• Scand. J. Rheumatol. · Jan 1996

    Randomized Controlled Trial Clinical Trial

    Quantitative and qualitative assessments of pain in children with juvenile chronic arthritis based on the Norwegian version of the Pediatric Pain Questionnaire.

    • B Benestad, O Vinje, M B Veierød, and I H Vandvik.
    • National Hospital of Norway, Section of Pediatric Rheumatology, Oslo, Norway.
    • Scand. J. Rheumatol. 1996 Jan 1;25(5):293-9.

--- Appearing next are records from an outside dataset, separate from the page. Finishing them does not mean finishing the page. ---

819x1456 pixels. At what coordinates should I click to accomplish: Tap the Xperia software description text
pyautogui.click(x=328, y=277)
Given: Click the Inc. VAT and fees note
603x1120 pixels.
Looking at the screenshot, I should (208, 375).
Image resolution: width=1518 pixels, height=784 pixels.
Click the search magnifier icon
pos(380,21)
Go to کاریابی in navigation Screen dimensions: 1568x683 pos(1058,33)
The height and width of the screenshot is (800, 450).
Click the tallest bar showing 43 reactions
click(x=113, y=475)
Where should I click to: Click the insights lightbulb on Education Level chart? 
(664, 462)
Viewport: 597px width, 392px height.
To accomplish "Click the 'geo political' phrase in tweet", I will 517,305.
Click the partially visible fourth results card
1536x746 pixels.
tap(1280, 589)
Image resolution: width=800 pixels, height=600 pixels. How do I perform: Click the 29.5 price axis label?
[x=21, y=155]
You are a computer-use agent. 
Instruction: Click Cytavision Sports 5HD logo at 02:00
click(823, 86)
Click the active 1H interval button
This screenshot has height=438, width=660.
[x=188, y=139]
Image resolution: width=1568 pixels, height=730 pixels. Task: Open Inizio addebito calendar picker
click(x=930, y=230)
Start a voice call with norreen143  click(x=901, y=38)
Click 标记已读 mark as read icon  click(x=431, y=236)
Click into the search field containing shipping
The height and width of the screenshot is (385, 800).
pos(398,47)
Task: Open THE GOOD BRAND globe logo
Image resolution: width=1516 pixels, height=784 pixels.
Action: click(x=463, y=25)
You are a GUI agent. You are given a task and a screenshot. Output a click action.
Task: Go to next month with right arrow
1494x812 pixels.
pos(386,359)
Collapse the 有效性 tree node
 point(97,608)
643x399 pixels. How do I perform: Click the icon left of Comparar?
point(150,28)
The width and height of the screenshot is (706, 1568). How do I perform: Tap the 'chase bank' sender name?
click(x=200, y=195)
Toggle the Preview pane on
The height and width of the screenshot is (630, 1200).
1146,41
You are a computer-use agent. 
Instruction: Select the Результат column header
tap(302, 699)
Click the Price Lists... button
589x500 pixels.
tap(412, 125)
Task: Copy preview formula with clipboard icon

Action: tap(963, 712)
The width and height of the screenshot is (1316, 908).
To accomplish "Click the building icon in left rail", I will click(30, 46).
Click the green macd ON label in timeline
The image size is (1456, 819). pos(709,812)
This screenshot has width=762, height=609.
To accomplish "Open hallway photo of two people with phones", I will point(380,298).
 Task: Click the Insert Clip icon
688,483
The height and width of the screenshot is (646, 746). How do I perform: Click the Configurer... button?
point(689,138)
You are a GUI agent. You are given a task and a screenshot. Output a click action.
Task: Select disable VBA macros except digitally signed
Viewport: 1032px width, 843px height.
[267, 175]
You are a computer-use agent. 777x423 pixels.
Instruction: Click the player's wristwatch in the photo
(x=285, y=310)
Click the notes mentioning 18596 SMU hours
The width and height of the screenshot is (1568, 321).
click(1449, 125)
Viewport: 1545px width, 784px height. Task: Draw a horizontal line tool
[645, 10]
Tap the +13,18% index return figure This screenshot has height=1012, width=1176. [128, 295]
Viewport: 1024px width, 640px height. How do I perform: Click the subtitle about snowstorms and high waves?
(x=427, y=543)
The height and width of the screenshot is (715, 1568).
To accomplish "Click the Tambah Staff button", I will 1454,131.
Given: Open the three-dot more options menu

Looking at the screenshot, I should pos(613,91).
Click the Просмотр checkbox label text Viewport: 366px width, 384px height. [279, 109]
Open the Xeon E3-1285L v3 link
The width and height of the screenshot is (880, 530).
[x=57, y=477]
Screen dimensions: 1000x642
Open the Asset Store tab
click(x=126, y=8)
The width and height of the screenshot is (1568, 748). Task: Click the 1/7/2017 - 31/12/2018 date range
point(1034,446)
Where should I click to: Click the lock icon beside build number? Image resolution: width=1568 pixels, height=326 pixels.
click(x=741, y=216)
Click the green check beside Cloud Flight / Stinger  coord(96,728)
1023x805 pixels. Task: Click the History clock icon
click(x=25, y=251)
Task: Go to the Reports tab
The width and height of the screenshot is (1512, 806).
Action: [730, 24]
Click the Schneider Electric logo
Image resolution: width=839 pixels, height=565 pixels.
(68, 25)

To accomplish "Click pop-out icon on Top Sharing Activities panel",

    AbstractQuantitative and qualitative aspects of pain were studied using a standardized questionnaire (the Varni/Thompson Pediatric Pain Questionnaire--PPQ). Fifty-seven of 64 consecutive in- and out-patients (6-18 yrs) with juvenile chronic arthritis (pauciart. n = 27, polyart. n = 30) and 52 parents participated. The patients were examined by the same rheumatologist and randomly interviewed by either a disabled or a non-disabled person. Present pain, worst pain intensity and disease severity were scored (on visual analogue scales [10 cm. VAS]) by patients, parents and rheumatologist. Eighty-two percent of the children reported pain lasting from 30 min up to 24 h daily (mean 4.3 h). No significant differences were found between median pain scores of children, parents and the physician, but the correlations found between children's and parent's assessment of pain and assessment of disease severity were low, indicating that the two sets of raters did not agree to an acceptable level. Two-thirds of the adolescents reported that they would become more physically active if pain disappeared. Should the pain suddenly vanish, a positive change in family relationships was anticipated by one out of four patients. Forty-two percent of the patients thought it valuable to be interviewed by a disabled physician. The Norwegian Varni/Thompson PPQ is easy to administer to children down to six years and makes it possible to compare results internationally. Lack of agreement on the assessment of pain by a child and his/her parent indicates the need to interview both parties.